● **YOUR TASK**:
When you reach the records, transcribe all of them exactly.

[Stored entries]
[Start of section]

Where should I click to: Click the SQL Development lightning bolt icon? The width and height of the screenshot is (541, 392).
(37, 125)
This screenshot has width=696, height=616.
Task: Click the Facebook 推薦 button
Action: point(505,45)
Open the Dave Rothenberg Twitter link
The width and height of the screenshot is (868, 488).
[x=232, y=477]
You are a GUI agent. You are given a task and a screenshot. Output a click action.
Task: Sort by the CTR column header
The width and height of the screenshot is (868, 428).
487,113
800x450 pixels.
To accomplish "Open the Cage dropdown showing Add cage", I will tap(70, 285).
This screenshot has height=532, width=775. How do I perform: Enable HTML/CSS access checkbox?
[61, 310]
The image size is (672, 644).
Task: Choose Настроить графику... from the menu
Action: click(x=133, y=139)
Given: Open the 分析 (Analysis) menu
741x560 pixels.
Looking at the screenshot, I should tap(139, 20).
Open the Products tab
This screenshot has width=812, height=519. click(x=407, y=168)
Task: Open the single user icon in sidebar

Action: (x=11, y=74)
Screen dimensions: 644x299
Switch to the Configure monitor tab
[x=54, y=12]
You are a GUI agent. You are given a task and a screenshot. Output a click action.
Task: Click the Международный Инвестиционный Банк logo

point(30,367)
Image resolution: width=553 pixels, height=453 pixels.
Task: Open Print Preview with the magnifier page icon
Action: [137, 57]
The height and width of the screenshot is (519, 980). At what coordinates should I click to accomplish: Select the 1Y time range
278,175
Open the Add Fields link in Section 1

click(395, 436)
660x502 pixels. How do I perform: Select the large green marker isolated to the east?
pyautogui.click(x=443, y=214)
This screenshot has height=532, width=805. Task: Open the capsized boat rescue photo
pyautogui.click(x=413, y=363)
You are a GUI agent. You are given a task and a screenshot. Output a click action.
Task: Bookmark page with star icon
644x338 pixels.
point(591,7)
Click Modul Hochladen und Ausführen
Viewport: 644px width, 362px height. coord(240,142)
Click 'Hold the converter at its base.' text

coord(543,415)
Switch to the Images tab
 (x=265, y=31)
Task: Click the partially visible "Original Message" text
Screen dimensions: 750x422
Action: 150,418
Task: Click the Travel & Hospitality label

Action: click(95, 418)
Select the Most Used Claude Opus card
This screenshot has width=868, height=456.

[End of section]

● **WRITTEN ANSWER**:
Where should I click to: Click the SQL Development lightning bolt icon? The width and height of the screenshot is (541, 392).
(37, 125)
This screenshot has width=696, height=616.
Task: Click the Facebook 推薦 button
Action: point(505,45)
Open the Dave Rothenberg Twitter link
The width and height of the screenshot is (868, 488).
[x=232, y=477]
You are a GUI agent. You are given a task and a screenshot. Output a click action.
Task: Sort by the CTR column header
The width and height of the screenshot is (868, 428).
487,113
800x450 pixels.
To accomplish "Open the Cage dropdown showing Add cage", I will tap(70, 285).
This screenshot has height=532, width=775. How do I perform: Enable HTML/CSS access checkbox?
[61, 310]
The image size is (672, 644).
Task: Choose Настроить графику... from the menu
Action: click(x=133, y=139)
Given: Open the 分析 (Analysis) menu
741x560 pixels.
Looking at the screenshot, I should tap(139, 20).
Open the Products tab
This screenshot has width=812, height=519. click(x=407, y=168)
Task: Open the single user icon in sidebar

Action: (x=11, y=74)
Screen dimensions: 644x299
Switch to the Configure monitor tab
[x=54, y=12]
You are a GUI agent. You are given a task and a screenshot. Output a click action.
Task: Click the Международный Инвестиционный Банк logo

point(30,367)
Image resolution: width=553 pixels, height=453 pixels.
Task: Open Print Preview with the magnifier page icon
Action: [137, 57]
The height and width of the screenshot is (519, 980). At what coordinates should I click to accomplish: Select the 1Y time range
278,175
Open the Add Fields link in Section 1

click(395, 436)
660x502 pixels. How do I perform: Select the large green marker isolated to the east?
pyautogui.click(x=443, y=214)
This screenshot has height=532, width=805. Task: Open the capsized boat rescue photo
pyautogui.click(x=413, y=363)
You are a GUI agent. You are given a task and a screenshot. Output a click action.
Task: Bookmark page with star icon
644x338 pixels.
point(591,7)
Click Modul Hochladen und Ausführen
Viewport: 644px width, 362px height. coord(240,142)
Click 'Hold the converter at its base.' text

coord(543,415)
Switch to the Images tab
 (x=265, y=31)
Task: Click the partially visible "Original Message" text
Screen dimensions: 750x422
Action: 150,418
Task: Click the Travel & Hospitality label

Action: click(95, 418)
Select the Most Used Claude Opus card
This screenshot has width=868, height=456.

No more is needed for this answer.